I have a dataset such as the one below except for around 5 million observations. I have already filtered the dates based on the time they were recorded in previous code to include only the calls made during working time. Now, I want to separate the dates based on WORKERCALL_ID in order to see a list of all of the unique dates for each worker and the number of times each WORKERCALL_ID shows up on each date (number of calls per date, separated by each WORKERCALL_ID. I tried to do this using a contingency matrix and then changing it to a data frame, but the file is so large that my R session always aborts. Does anyone have any idea how to accomplish this?
WORKERCALL_ID DATE
124789244 02-01-2014
128324834 05-01-2014
124184728 06-10-2014
An example of desired output is below, for each WORKERCALL_ID and date.
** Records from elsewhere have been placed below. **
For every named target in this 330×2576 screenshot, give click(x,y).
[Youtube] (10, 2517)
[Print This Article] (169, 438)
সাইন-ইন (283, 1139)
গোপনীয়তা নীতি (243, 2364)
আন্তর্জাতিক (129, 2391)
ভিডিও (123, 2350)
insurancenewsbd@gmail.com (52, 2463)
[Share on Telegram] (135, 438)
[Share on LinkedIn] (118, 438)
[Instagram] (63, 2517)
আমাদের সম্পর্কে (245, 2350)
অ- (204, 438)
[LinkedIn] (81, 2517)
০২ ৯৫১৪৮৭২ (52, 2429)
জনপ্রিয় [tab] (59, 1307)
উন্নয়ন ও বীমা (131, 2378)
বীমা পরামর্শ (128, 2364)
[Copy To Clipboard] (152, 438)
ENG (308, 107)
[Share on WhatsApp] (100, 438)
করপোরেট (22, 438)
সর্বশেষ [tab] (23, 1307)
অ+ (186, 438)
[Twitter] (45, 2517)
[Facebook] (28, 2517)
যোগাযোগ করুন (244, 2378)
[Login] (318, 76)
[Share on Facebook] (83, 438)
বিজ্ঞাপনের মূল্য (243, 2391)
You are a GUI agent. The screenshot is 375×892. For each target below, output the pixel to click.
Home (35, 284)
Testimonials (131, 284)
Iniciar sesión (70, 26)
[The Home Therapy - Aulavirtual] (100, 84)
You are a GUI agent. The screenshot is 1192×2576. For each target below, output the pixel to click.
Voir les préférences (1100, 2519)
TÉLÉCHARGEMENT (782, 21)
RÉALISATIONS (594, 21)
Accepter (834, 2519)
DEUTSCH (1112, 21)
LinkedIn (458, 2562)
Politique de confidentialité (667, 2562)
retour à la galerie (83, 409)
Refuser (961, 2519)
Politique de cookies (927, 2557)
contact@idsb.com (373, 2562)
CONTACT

My end goal is to be able to subset the result and remove the rows/ID's with a high frequency of calls.
WORKERCALL_ID DATE FREQ
124789244 02-01-2014 4
124789244 02-23-2014 1
Two options :
table(df$WORKERCALL_ID, df$DATE)
Or, using dplyr (also including the requested added filtering out for IDs that have any cases of frequency higher than 5):
df %>% group_by(WORKERCALL_ID, DATE) %>% summarize(freq=n()) %>% group_by(WORKERCALL_ID) %>%
filter(!any(freq>5))
Example:
rbind(as.data.frame(df),data.frame(WORKERCALL_ID=128324834, DATE="Moose",freq=6,stringsAsFactors = FALSE)) %>% group_by(WORKERCALL_ID) %>% filter(!any(freq>5))
# A tibble: 2 x 3
# Groups: WORKERCALL_ID [2]
WORKERCALL_ID DATE freq
<dbl> <chr> <dbl>
1 124184728. 06-10-2014 1.
2 124789244. 02-01-2014 1.
Note how ID 128324834 is removed from the final result.